Question

A ballet dancer rotates about his own vertical axis on a smooth horizontal floor. The moment of inertia of the dancer decreases by 20 % when he holds himself closer to his axis of rotation. Find the percentage of change in his rotational kinetic energy.
A) Increases by 36 %
B) Decreases by 36 %
C) Increases by 25 %
D) Decreases by 25 %

Answer 1

Hint:When the dancer moves closer to his axis of rotation his angular velocity increases and moment of inertia decreases. Thus his angular momentum remains constant. Angular momentum is defined as the product of the moment of inertia and angular velocity of the rotating body. The dependence of the rotational kinetic energy on the moment of inertia can be found out using the angular momentum conservation theorem.

Formula used:
The rotational kinetic energy of a body is given by, $K = \dfrac{1}{2}I{\omega ^2}$ where $I$ is the moment of inertia of the body and $\omega $ is its angular velocity.
The angular momentum of a body is given by, $L = I\omega $ where $I$ is the moment of inertia of the body and $\omega $ is its angular velocity.

Complete step by step answer.
Step 1: Write down the key points in the question.
The moment of inertia of the dancer is said to reduce by 20 % as he moves closer to his own axis of rotation.
Let $I$ be the initial moment of inertia of the dancer.
Then as the dancer moves closer to his axis of rotation the moment of inertia changes from $I$ to
$0.8I$ .
Step 2: Express the change in the rotational kinetic energy of the dancer in terms of its angular momentum.
The angular momentum of the dancer moving with angular velocity $\omega $ will be $L = I\omega $------- (2).
The rotational kinetic energy of the dancer is given by, $K = \dfrac{1}{2}I{\omega ^2} = \dfrac{1}{2}I\omega \cdot \omega $ ----------- (3).
where $I$ is the moment of inertia of the dancer and $\omega $ is his angular velocity.
From equation (2) we can express the angular velocity as $\omega = \dfrac{L}{I}$ ------ (4).
Substituting equation (4) in (3) we get the rotational kinetic energy in terms of the angular momentum as $K = \dfrac{{{L^2}}}{{2I}}$
Step 3: Based on the conservation of angular momentum find the change in the rotational kinetic energy of the dancer.
The angular momentum conservation theorem states that in the absence of an external torque, the angular momentum of the system is conserved. Here no external torque is present for the rotating dancer and thus the angular momentum is conserved.
Since angular momentum of the dancer is conserved, the rotational kinetic energy can be expressed as $K \propto \dfrac{1}{I}$ -------- (5)
So, the rotational kinetic energy will be inversely proportional to the moment of inertia of the dancer.
We know that the moment of inertia of the dancer changes from $I$ to $0.8I$
Then the corresponding new rotational kinetic energy will be ${K_{new}} \propto \dfrac{1}{{0.8I}} = 1.25K$
The change in the rotational kinetic energy will be $\Delta K = {K_{new}} - K = 1.25K - K = 0.25K$
So, the rotational kinetic energy increases by 25 %.

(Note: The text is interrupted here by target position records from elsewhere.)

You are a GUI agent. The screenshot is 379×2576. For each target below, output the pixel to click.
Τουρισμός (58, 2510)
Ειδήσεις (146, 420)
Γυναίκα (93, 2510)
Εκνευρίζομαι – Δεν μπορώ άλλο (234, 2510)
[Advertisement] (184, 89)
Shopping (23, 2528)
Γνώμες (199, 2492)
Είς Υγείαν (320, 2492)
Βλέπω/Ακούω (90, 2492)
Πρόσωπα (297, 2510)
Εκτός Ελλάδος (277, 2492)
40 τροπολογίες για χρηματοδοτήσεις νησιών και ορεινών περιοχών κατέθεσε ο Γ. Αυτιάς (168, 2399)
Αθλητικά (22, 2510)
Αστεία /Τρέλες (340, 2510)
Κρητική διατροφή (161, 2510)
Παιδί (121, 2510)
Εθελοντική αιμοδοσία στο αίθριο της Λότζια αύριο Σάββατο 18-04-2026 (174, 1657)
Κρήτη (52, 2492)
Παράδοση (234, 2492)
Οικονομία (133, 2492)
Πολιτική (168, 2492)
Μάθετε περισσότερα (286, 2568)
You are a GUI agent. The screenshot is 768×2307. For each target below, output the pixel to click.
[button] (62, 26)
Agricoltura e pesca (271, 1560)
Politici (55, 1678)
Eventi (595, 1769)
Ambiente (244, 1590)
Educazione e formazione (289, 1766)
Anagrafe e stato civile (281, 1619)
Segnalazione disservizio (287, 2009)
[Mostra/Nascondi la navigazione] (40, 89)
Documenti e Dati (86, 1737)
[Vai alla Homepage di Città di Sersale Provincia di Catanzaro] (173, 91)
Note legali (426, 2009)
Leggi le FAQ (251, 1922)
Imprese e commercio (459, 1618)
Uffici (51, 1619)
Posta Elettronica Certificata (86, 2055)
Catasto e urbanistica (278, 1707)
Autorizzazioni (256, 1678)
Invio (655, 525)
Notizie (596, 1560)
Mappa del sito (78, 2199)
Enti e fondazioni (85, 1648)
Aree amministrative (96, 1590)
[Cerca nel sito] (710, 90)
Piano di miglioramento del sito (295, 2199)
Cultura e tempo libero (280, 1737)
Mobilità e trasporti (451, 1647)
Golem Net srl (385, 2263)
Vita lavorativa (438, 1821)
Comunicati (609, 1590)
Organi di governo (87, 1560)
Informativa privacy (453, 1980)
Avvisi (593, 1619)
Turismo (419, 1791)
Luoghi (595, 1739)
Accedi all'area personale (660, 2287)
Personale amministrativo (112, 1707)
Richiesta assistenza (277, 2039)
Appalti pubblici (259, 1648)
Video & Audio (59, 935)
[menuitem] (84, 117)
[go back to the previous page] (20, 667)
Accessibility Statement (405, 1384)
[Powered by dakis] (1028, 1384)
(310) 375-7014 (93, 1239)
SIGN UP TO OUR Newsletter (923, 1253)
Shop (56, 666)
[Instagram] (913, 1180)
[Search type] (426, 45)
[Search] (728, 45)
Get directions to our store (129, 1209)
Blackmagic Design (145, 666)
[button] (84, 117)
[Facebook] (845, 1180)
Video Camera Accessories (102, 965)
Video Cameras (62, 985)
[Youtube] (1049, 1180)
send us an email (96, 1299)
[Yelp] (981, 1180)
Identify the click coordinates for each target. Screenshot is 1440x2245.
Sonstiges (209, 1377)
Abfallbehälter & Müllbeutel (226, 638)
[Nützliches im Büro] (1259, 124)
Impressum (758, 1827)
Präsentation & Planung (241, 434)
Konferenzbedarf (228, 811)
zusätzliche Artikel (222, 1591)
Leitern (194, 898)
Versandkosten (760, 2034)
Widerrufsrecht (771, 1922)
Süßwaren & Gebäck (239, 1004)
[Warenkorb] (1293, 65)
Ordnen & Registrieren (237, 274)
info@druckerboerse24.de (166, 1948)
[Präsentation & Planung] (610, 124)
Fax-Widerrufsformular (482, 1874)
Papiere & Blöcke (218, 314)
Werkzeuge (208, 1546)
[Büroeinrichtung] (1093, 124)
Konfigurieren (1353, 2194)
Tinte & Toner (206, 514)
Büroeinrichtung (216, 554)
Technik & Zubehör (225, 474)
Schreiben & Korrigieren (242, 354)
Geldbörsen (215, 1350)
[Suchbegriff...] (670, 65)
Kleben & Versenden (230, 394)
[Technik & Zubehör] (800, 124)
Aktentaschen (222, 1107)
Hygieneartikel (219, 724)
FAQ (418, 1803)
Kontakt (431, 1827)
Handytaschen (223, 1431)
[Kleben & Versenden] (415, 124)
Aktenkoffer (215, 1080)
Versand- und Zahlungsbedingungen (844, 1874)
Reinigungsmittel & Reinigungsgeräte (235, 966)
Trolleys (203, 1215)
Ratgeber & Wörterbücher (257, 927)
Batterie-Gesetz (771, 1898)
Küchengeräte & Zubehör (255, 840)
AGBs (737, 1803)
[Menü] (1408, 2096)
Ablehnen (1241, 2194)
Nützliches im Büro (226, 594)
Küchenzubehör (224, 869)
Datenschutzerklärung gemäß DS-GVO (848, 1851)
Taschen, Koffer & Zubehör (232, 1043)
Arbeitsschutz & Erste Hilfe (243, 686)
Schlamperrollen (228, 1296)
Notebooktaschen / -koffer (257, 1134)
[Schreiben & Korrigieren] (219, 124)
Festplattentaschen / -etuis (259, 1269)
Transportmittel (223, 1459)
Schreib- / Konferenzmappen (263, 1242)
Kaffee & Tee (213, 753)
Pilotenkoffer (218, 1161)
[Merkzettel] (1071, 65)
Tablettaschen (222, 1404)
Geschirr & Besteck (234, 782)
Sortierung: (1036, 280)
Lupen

Hence the correct option is C.

Note: The absence of an external torque refers to the fact that no frictional forces are acting on the dancer since he executes rotations on a smooth horizontal floor. So an increase in his moment of inertia will result in a decrease in his angular velocity and a decrease in the moment of inertia will be followed by an increase in his angular velocity and thus the angular momentum always remains constant.